Collected data

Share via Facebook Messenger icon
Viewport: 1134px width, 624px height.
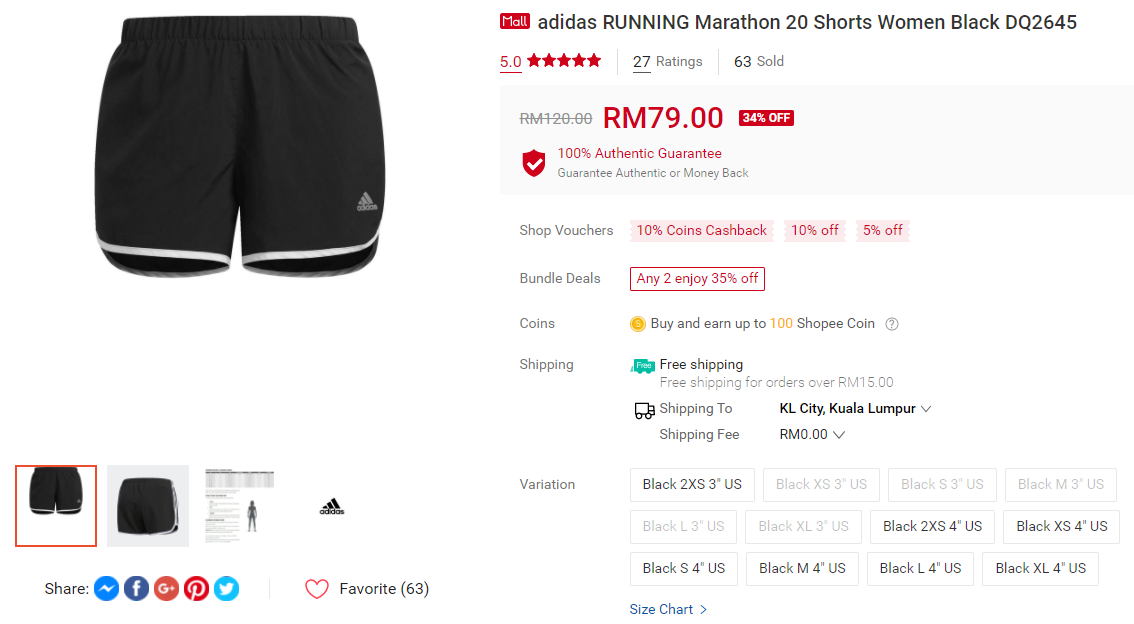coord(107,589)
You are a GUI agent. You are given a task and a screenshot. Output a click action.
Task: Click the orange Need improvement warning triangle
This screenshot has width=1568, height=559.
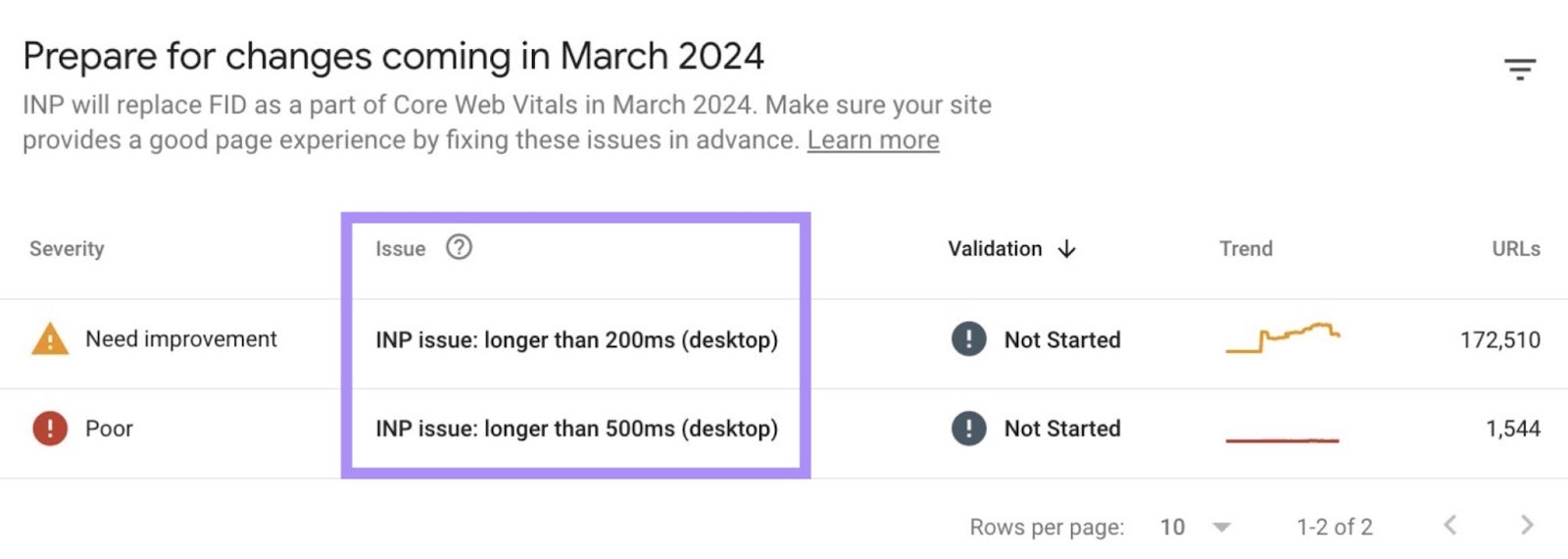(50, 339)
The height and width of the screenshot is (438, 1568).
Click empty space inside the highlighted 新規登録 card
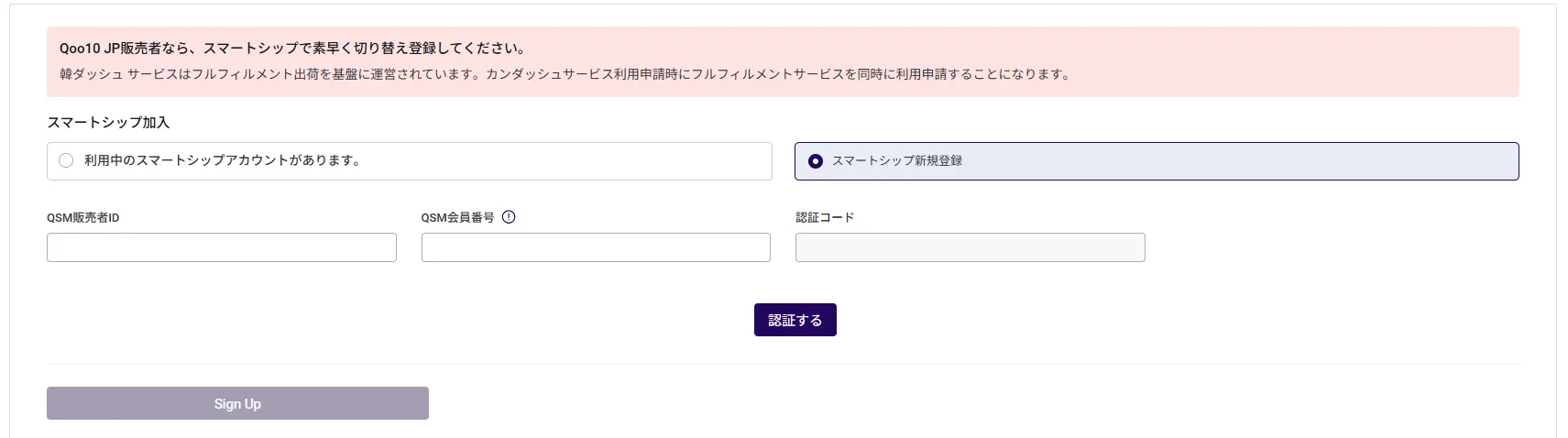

WORK TO BE COMPLETED
For this exercise, copy the entries above exactly and skip any picture.

ANSWER SECTION
Share via Facebook Messenger icon
Viewport: 1134px width, 624px height.
coord(107,589)
You are a GUI agent. You are given a task and a screenshot. Output a click action.
Task: Click the orange Need improvement warning triangle
This screenshot has width=1568, height=559.
(50, 339)
The height and width of the screenshot is (438, 1568).
Click empty space inside the highlighted 新規登録 card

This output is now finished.